SET PROBLEM
Can you reproduce the paragraph below about C# 7.3 and ref foreach word for word, with nothing left out or altered?

A really interesting feature quietly slipped into C# 7.3 - interesting to me, at least - but which I’ve seen almost no noise about. As I’ve said many times before: I have niche interests - I spend a lot of time in library code, or acting in a consulting capacity on performance tuning application code - so in both capacities, I tend to look at performance tweaks that aren’t usually needed, but when they are: they’re glorious. As I say: I haven’t seen this discussed a lot, so: “be the change you want to see” - here’s my attempt to sell you on the glory of ref foreach
.

ENTRIES PROVIDED
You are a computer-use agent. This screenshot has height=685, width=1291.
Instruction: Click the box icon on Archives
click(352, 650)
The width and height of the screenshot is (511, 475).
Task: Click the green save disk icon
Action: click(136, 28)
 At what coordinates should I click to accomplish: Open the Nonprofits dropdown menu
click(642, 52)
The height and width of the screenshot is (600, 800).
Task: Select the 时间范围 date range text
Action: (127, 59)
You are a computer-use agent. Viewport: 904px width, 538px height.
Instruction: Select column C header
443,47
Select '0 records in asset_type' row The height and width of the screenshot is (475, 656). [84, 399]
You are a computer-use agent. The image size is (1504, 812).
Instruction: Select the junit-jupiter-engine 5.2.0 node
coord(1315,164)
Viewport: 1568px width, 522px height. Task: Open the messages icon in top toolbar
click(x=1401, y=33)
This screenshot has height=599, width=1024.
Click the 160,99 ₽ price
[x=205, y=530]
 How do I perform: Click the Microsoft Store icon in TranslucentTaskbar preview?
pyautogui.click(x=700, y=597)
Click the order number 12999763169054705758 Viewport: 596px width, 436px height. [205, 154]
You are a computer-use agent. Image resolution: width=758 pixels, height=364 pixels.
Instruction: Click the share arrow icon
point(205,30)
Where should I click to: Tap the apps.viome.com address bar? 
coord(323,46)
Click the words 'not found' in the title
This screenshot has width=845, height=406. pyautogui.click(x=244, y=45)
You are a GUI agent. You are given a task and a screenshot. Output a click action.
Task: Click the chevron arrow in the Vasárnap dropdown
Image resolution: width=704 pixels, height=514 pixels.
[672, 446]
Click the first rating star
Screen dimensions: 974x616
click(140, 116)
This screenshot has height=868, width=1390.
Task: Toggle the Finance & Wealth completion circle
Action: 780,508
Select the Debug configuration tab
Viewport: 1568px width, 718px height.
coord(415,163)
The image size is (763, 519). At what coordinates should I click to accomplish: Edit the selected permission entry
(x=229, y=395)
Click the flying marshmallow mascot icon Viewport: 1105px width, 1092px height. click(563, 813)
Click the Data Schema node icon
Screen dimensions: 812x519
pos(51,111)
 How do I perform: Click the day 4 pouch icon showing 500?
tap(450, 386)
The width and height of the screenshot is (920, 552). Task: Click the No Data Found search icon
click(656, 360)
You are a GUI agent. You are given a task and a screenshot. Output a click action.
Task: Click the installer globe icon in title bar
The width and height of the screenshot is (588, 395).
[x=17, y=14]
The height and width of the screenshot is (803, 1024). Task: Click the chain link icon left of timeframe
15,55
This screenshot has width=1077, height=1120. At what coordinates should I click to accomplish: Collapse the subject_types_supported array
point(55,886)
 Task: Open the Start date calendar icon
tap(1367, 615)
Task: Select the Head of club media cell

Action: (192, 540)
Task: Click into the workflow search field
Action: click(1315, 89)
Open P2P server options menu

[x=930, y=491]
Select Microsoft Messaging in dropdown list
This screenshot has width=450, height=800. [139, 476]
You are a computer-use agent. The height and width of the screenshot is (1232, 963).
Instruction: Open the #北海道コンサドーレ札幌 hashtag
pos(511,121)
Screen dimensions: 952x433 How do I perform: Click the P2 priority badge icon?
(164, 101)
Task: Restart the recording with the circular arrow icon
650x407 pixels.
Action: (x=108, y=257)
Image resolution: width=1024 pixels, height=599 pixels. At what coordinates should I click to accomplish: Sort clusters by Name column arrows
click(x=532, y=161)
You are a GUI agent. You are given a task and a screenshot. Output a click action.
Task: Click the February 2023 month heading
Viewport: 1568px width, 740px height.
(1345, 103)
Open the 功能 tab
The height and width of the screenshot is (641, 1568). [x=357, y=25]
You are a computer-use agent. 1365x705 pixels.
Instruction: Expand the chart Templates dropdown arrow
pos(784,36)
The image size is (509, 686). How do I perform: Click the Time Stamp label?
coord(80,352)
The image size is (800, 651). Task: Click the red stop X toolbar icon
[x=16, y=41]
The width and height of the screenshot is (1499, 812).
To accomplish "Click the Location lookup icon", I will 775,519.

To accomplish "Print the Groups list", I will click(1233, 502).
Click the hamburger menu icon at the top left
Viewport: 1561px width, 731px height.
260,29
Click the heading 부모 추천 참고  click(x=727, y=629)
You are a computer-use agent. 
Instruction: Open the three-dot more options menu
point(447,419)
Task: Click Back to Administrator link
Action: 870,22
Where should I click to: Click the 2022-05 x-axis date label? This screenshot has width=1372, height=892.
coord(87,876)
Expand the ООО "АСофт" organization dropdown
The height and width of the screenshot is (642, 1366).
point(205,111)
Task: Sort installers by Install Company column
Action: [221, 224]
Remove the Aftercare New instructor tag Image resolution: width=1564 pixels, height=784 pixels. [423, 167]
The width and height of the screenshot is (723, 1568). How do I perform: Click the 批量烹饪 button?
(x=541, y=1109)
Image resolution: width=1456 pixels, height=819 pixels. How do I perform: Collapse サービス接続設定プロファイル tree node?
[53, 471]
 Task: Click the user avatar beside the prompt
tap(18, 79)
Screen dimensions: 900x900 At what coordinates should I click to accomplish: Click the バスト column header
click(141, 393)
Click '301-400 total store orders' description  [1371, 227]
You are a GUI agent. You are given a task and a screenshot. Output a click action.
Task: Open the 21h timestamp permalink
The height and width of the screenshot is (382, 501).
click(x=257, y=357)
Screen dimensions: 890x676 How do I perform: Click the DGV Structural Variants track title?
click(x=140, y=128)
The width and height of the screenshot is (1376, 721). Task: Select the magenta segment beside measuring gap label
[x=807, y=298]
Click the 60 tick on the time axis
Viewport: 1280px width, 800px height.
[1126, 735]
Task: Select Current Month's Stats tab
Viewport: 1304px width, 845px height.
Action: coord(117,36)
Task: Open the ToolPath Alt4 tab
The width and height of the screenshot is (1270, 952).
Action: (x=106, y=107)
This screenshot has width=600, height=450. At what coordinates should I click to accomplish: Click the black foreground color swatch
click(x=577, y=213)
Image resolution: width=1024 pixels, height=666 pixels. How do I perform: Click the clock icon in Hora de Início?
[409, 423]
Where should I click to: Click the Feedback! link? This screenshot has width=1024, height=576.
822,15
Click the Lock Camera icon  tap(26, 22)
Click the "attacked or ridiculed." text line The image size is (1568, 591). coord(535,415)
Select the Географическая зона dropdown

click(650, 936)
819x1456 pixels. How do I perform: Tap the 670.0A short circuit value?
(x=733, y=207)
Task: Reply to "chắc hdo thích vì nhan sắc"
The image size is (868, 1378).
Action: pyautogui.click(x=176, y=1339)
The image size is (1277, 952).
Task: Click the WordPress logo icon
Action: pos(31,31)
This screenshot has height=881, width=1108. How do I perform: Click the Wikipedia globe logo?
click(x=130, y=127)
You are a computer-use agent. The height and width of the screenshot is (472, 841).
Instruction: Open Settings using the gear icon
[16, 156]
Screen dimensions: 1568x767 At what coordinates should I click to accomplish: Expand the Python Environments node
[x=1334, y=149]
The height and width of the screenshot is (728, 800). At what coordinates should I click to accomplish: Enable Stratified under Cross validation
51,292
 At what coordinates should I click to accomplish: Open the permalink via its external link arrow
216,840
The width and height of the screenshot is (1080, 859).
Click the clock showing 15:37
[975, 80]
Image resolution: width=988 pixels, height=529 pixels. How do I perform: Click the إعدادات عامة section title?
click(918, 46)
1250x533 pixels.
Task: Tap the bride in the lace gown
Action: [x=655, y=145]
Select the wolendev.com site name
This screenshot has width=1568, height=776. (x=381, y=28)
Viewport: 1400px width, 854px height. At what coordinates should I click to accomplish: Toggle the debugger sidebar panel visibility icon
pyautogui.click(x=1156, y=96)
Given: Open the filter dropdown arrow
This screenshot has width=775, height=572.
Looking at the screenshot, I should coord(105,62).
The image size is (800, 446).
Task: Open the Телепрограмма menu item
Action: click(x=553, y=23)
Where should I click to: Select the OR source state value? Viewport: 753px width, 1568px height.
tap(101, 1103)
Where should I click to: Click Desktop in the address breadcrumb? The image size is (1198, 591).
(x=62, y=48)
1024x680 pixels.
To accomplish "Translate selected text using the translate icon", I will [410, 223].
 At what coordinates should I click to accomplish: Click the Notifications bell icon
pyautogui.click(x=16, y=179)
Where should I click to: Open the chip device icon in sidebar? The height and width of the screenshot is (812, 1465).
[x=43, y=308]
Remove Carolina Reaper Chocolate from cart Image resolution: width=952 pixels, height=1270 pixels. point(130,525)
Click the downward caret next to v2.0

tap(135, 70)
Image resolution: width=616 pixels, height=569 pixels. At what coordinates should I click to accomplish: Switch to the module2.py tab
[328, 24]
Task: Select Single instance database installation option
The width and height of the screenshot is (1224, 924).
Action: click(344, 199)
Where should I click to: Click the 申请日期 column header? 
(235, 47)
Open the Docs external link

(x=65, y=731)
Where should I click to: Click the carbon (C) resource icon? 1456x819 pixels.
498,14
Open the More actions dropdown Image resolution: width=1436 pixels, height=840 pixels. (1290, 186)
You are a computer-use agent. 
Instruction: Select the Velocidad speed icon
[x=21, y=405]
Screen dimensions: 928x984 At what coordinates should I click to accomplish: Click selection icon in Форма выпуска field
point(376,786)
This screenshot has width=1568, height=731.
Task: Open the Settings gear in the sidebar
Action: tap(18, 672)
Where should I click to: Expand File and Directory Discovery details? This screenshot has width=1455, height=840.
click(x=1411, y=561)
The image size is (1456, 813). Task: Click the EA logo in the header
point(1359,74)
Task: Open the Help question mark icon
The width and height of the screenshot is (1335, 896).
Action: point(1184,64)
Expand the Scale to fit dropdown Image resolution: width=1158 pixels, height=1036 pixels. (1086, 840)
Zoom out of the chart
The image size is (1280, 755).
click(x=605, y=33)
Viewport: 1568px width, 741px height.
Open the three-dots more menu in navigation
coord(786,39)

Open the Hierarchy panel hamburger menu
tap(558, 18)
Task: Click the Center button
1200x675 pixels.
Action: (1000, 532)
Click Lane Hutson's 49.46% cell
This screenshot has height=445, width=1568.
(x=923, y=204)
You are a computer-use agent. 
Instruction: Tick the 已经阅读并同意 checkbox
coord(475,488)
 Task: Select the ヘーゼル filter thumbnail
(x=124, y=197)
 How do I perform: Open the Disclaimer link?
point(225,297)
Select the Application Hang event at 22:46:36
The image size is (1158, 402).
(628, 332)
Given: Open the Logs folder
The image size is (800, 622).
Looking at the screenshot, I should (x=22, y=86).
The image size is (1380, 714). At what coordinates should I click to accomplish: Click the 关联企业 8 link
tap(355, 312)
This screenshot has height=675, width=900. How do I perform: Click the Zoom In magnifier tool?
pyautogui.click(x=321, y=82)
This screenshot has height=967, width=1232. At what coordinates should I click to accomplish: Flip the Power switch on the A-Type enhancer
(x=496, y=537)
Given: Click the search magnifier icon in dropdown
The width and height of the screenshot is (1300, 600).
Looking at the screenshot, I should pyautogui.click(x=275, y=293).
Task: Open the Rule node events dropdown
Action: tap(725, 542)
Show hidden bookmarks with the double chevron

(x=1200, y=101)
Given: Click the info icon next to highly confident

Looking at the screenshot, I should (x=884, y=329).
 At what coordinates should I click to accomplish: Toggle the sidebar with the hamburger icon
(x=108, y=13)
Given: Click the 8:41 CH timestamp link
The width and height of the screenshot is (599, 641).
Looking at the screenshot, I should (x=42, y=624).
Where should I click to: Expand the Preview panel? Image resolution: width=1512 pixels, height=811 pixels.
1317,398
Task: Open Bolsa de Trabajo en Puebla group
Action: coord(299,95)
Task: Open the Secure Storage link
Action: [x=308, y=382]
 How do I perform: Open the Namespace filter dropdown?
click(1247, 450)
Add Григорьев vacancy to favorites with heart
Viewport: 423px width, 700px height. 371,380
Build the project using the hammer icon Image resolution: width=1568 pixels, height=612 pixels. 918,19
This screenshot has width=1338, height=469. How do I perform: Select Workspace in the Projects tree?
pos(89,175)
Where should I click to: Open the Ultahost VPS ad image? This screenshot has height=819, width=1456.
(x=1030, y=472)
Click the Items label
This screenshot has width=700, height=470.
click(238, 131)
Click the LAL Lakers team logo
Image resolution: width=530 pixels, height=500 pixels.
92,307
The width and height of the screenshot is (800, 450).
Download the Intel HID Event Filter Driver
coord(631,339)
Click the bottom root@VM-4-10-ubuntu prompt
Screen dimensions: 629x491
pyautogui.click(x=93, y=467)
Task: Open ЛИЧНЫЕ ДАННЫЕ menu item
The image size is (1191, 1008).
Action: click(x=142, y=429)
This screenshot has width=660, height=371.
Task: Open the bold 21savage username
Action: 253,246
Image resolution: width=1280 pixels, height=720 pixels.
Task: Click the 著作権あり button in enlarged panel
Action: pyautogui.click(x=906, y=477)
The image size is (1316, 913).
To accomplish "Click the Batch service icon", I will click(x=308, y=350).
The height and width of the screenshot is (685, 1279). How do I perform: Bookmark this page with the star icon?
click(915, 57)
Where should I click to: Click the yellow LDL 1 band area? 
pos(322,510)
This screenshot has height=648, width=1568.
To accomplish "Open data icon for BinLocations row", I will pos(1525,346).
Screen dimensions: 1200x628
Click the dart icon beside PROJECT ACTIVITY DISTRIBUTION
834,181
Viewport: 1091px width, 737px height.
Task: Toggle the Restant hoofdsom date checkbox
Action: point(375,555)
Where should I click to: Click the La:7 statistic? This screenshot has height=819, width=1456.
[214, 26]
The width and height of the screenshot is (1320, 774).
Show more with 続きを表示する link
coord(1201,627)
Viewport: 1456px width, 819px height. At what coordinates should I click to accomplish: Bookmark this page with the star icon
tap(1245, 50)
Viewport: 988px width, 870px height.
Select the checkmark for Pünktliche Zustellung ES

TASK SOLUTION
A really interesting feature quietly slipped into C# 7.3 - interesting to me, at least - but which I’ve seen almost no noise about. As I’ve said many times before: I have niche interests - I spend a lot of time in library code, or acting in a consulting capacity on performance tuning application code - so in both capacities, I tend to look at performance tweaks that aren’t usually needed, but when they are: they’re glorious. As I say: I haven’t seen this discussed a lot, so: “be the change you want to see” - here’s my attempt to sell you on the glory of ref foreach
.